Phenomenon
When pasting content from external sources (Microsoft Word, web pages, other applications) into a contenteditable element, the original formatting is often preserved inconsistently. Different browsers handle paste formatting differently, sometimes preserving all formatting, sometimes stripping it, and sometimes doing something else entirely.
Reproduction example
- Copy formatted text from Microsoft Word (with bold, italic, colors, fonts).
- Paste into a contenteditable div in Chrome.
- Observe the pasted content and its formatting.
- Repeat the same paste operation in Firefox and Safari.
- Compare the HTML structure and formatting in each browser.
Observed behavior
- Chrome: Preserves most HTML structure and formatting from source.
- Firefox: May strip some formatting or convert it to different HTML structure.
- Safari: May preserve formatting but with different HTML representation.
- Edge: Behavior varies between Chromium and legacy versions.
- Pasted content may include unexpected styles, fonts, and formatting elements.
- HTML structure may differ significantly from the original contenteditable formatting.
- Undo operations after paste may not work as expected.
Expected behavior
- Paste should either consistently preserve formatting or consistently strip it based on user preference or editor settings.
- Formatting should be normalized to match the editor’s style system.
- HTML structure should be consistent and predictable.

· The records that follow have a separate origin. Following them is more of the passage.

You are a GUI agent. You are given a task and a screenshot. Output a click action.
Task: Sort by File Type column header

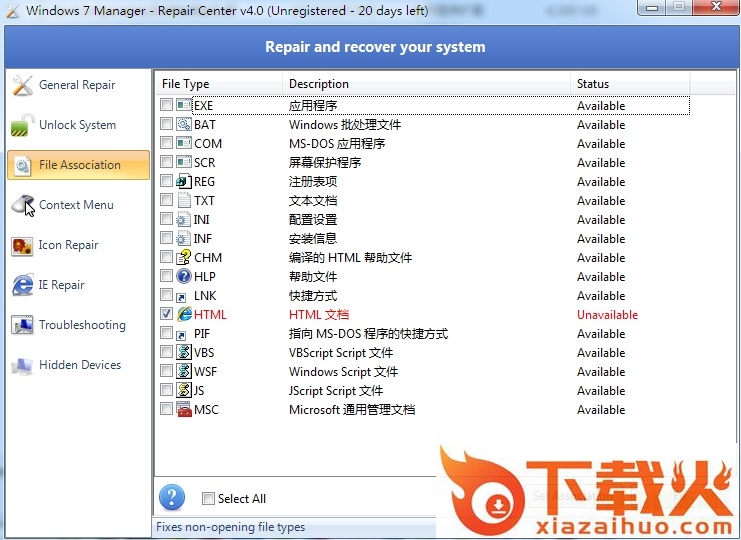[186, 84]
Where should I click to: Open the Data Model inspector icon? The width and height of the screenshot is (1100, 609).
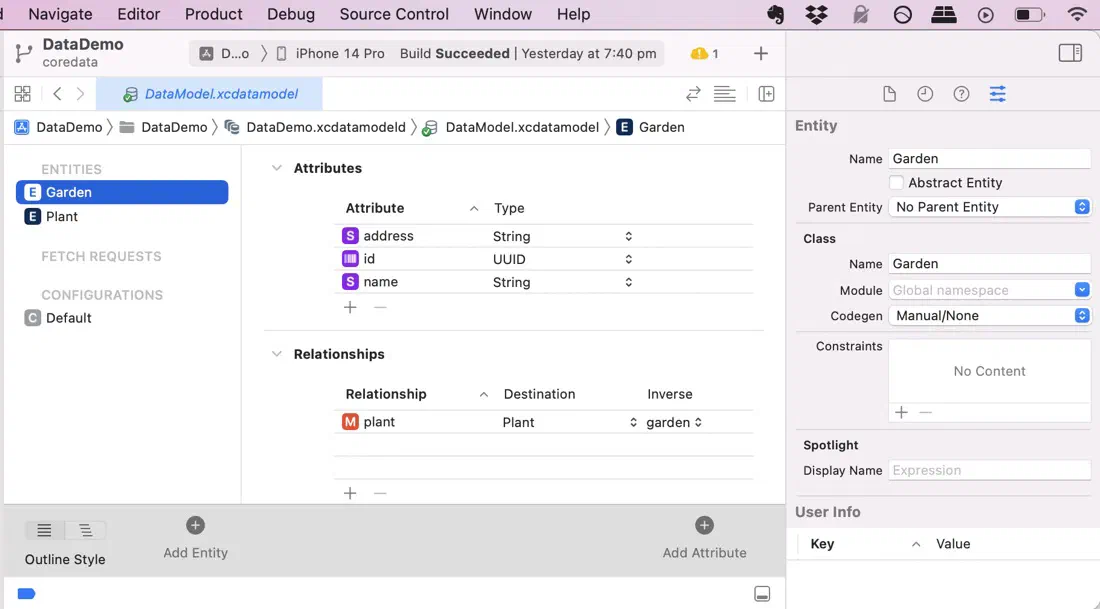[997, 94]
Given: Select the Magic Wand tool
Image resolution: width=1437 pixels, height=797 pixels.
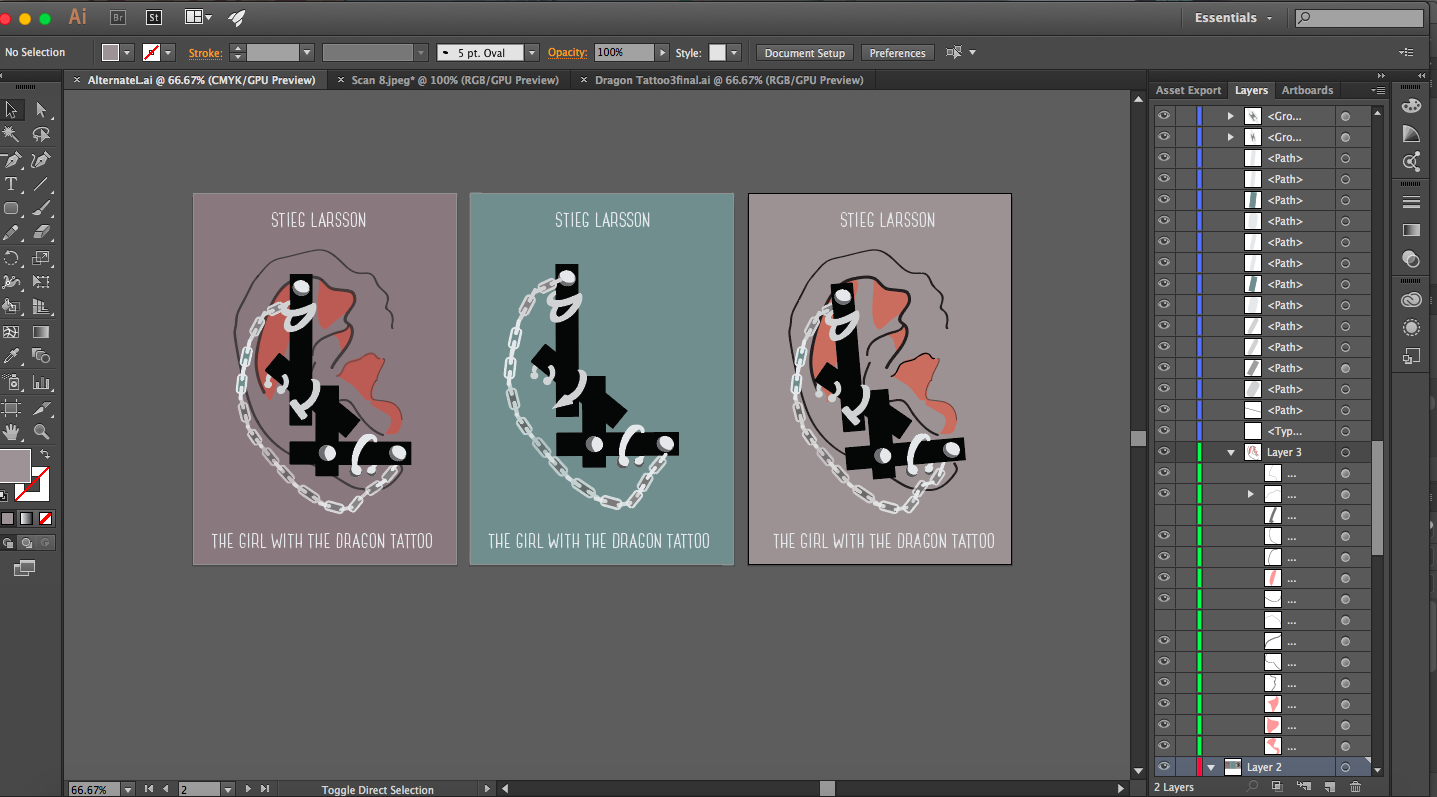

- Undo should properly revert pasted content.
Analysis
Browsers use different paste handlers and clipboard data parsers. The clipboard may contain multiple data formats (HTML, RTF, plain text), and each browser chooses which format to use and how to interpret it.
Workarounds
- Intercept
pasteevent and process clipboard data manually:element.addEventListener('paste', (e) => { e.preventDefault(); const text = e.clipboardData.getData('text/plain'); document.execCommand('insertText', false, text); }); - Use
contenteditable="plaintext-only"to strip all formatting (browser support varies). - Sanitize pasted HTML on the backend before rendering.
- Implement custom paste handler that normalizes formatting.
- Use libraries that handle paste normalization automatically.